Read the lines of the data below and retrieve those with "Open".

——————

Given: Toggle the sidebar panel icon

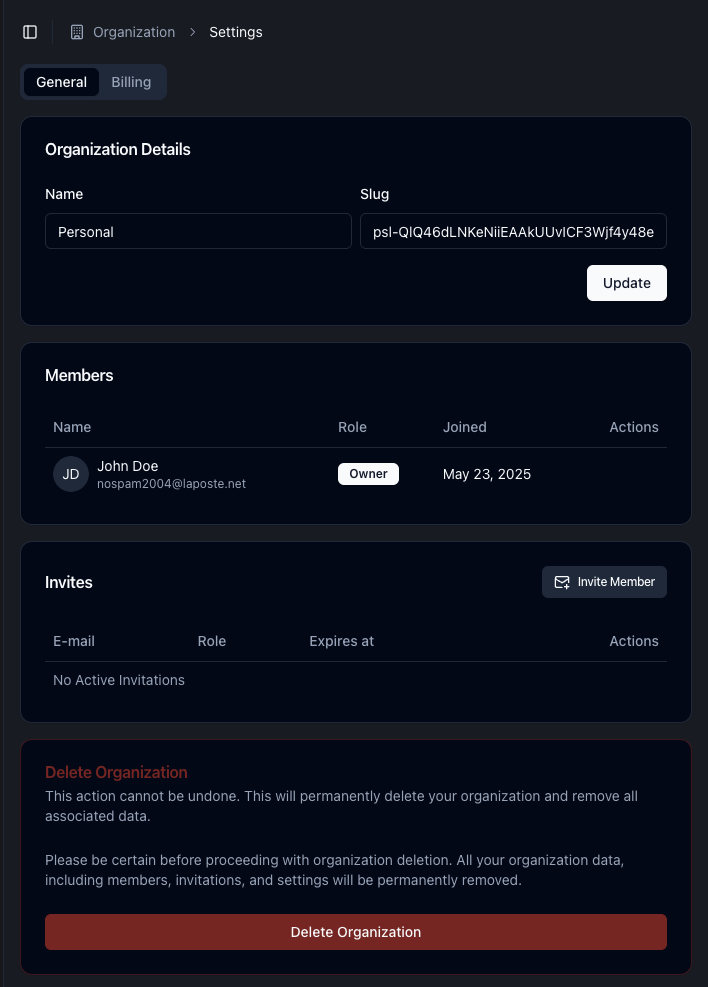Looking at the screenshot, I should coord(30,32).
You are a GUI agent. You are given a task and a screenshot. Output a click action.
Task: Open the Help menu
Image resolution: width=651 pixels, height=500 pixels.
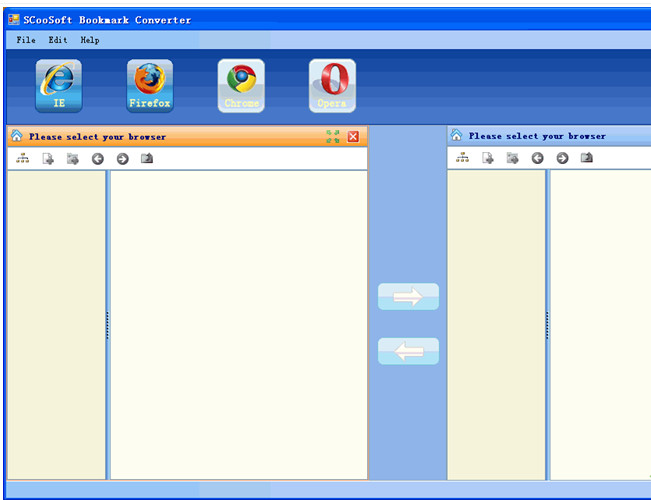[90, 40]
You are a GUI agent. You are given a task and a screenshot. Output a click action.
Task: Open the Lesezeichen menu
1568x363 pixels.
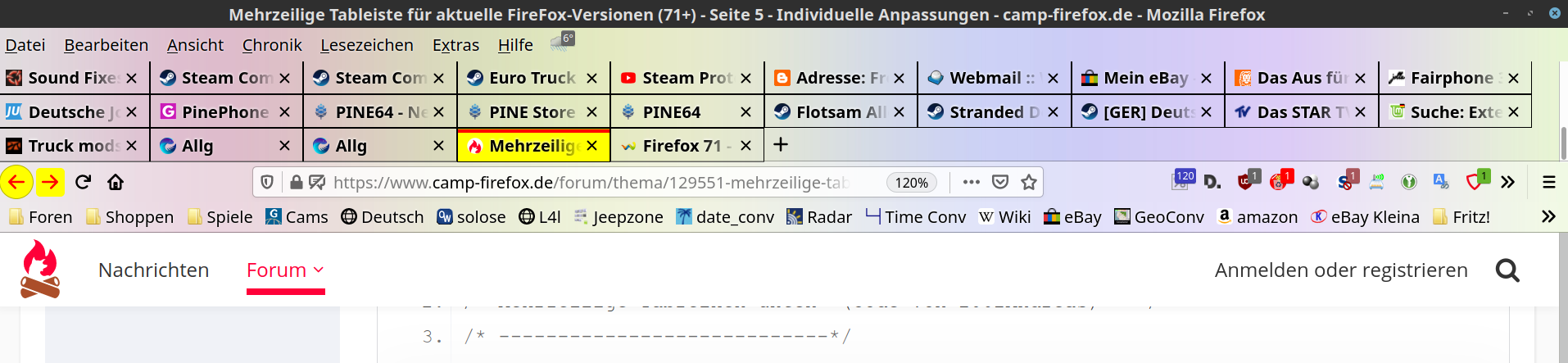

——————

## Reply to the task
Task: Open the Help menu
Task: Open the Lesezeichen menu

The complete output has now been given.